Mandatory configuration settings on GCP

The following settings will need to be defined for the spark configuration:

spark.hadoop.google.cloud.auth.service.account.enable true
spark.hadoop.fs.gs.auth.service.account.email <client_email>
spark.hadoop.fs.gs.project.id <project_id>
spark.hadoop.fs.gs.auth.service.account.private.key <private_key>
spark.hadoop.fs.gs.auth.service.account.private.key.id <private_key_id>

Replace <> values with the values of those exact field names from your key JSON file (step 1).

Optional configuration settings on AWS
If you use AWS Glue Data Catalog as your metastore, follow these Databricks instructions for the relevant spark configurations. You will need to set spark.databricks.hive.metastore.glueCatalog.enabled true and spark.hadoop.hive.metastore.glue.catalogid <aws-account-id-for-glue-catalog> in the spark configuration.
You can configure your cluster with an instance profile if it needs extra permissions to access resources. For example, if the S3 bucket holding the delta lake is in a different AWS account.
Other optional cluster settings
You might want to configure cluster-level permissions, by following the Databricks instructions on cluster access control. Snowplow's RDB Loader must be able to restart the cluster if it is terminated.
If the Databricks account has IP safelisting added, then Snowplow need to know this to supply two NAT IP/Elastic IP addresses that AWS/GCP account will connect across to Databricks on.

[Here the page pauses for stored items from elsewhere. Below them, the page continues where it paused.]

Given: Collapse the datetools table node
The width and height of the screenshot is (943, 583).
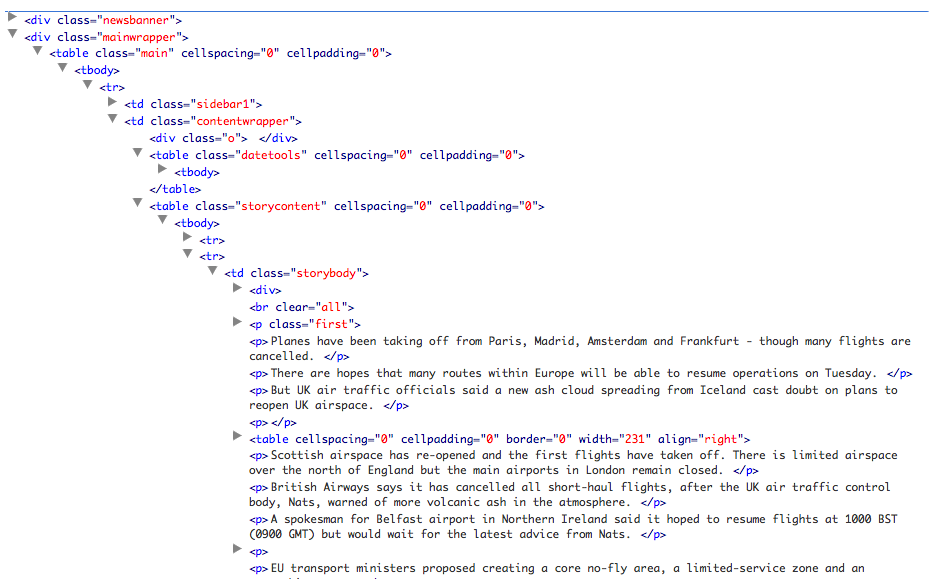Looking at the screenshot, I should click(138, 153).
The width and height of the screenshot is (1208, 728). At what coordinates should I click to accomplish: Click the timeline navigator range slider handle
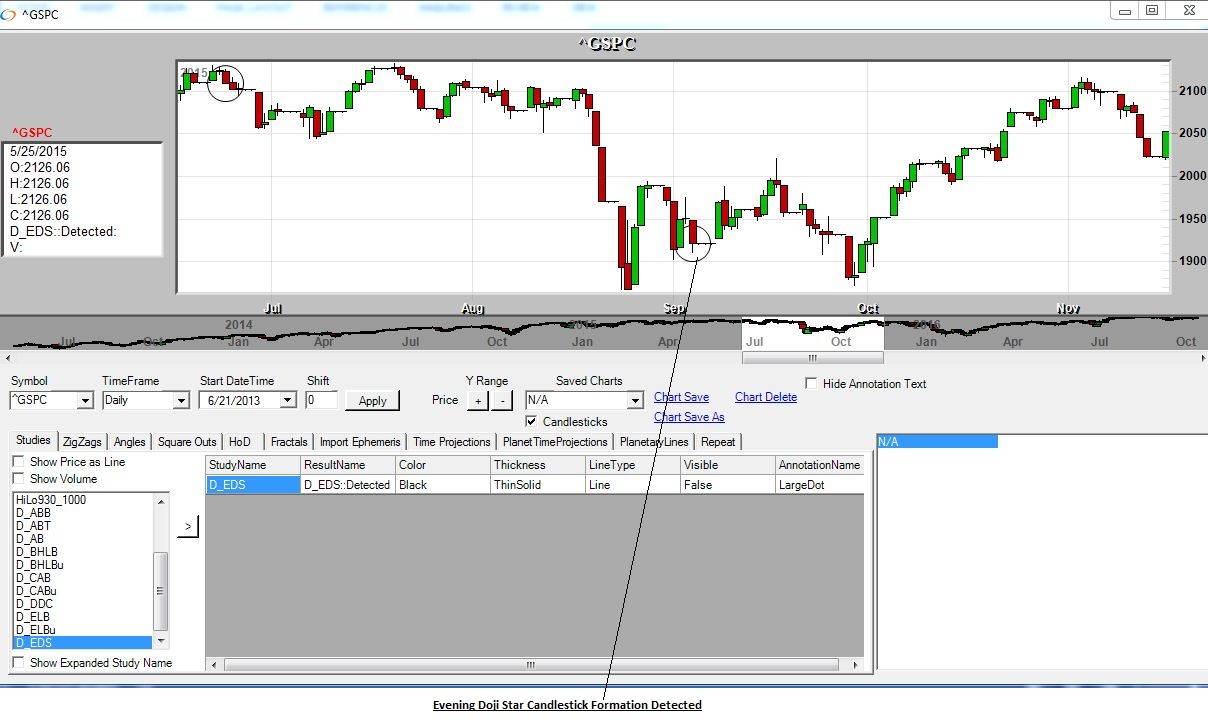(812, 357)
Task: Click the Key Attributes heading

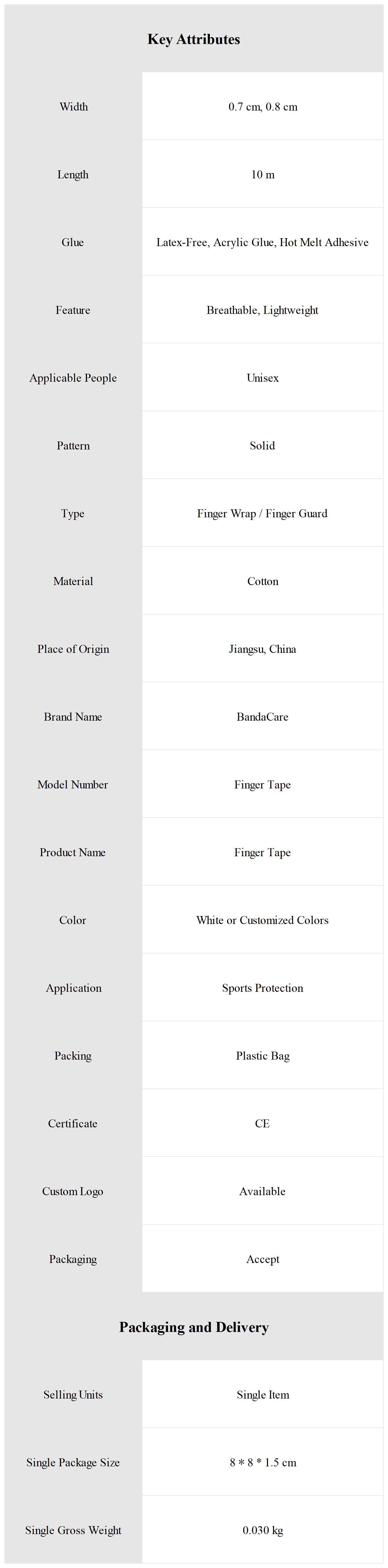Action: pyautogui.click(x=194, y=39)
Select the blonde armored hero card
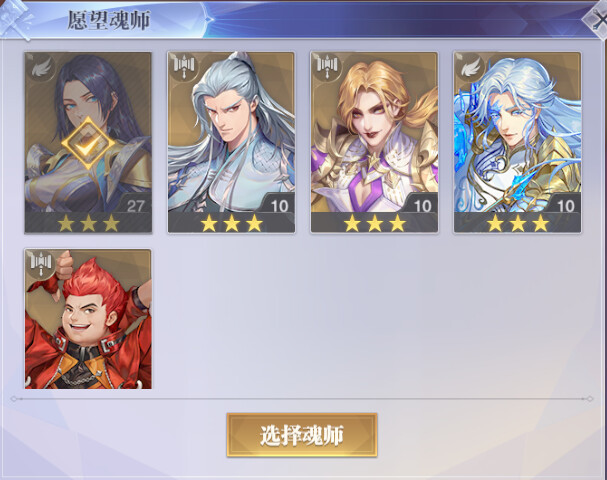607x480 pixels. pyautogui.click(x=374, y=142)
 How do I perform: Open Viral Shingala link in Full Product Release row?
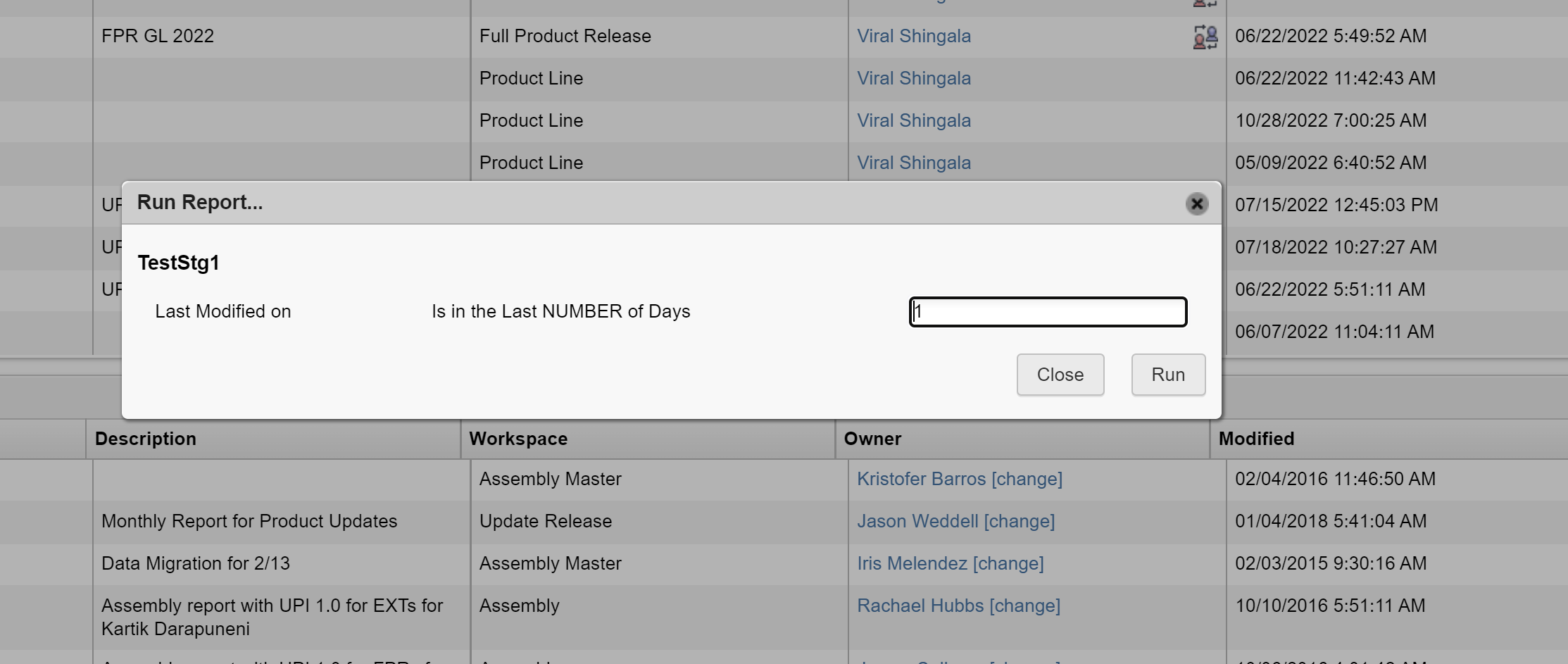tap(913, 37)
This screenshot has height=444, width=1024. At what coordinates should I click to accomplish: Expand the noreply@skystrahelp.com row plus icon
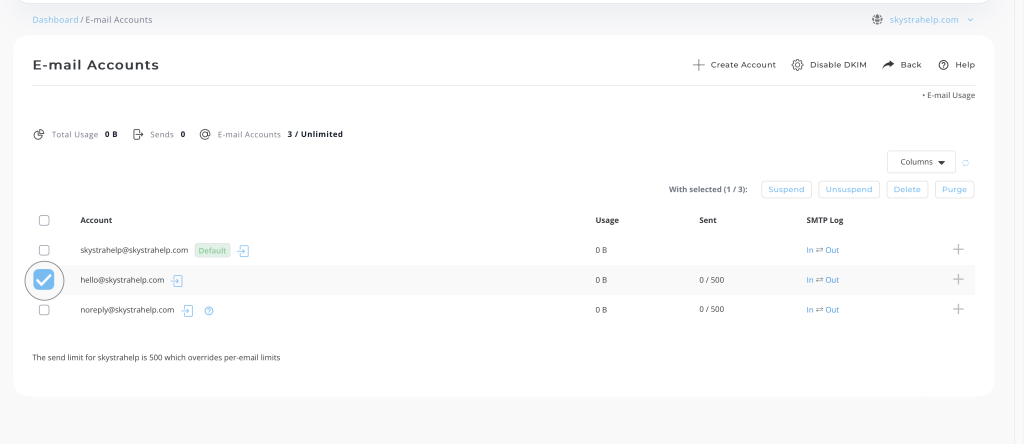[958, 309]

3. Note the JDBC connection details for the cluster

In the Databricks UI, click on "Compute" in the sidebar
Click on the RDB Loader cluster and navigate to "Advanced options"
Click on the "JDBC/ODBC" tab
On the tab, you will find the follow values that map to the values that Snowplow require:
Field JDBC/ODBC tab value
deltalake_host Server Hostname
deltalake_http_path HTTP Path
deltalake_port Port

4. Create access token for the RDB Loader

Note: The access token must not have a specified lifetime. Otherwise, RDB Loader will stop working when the token expires.

Navigate to the user settings in your Databricks workspace
For Databricks hosted on AWS, the "Settings" link is in the lower left corner in the side panel
For Databricks hosted on Azure, "User Settings" is an option in the drop-down menu in the top right corner
Go to the "Access Tokens" tab
Click the "Generate New Token" button
Optionally enter a description (comment). Leave the expiration period empty
Click the "Generate" button
Copy the generated token and store in a secure location

5. Create schema (database)

Note: You can change the name of the schema to be used (the default is snowplow)

-- Uncomment if your want to use a custom Unity catalog
-- and replace with your own value.
-- USE CATALOG <custom_unity_catalog>;

CREATE SCHEMA IF NOT EXISTS snowplow
-- Uncomment if you want tables created by Snowplow to be
-- located in a non-default bucket or directory.
-- LOCATION s3://<custom_location>/
;

6. Sharing all the details back with Snowplow

We require the following destination details:

The service account ID (GCP only)
The Deltalake host, http_path and port
The access token
The schema name
The catalog name, if you are using a custom Unity catalog

AWS

Please submit the destination details at the Snowplow BDP Console / Setup Databricks page

GCP

Please submit the details via the Snowplow BDP Console using secure messaging.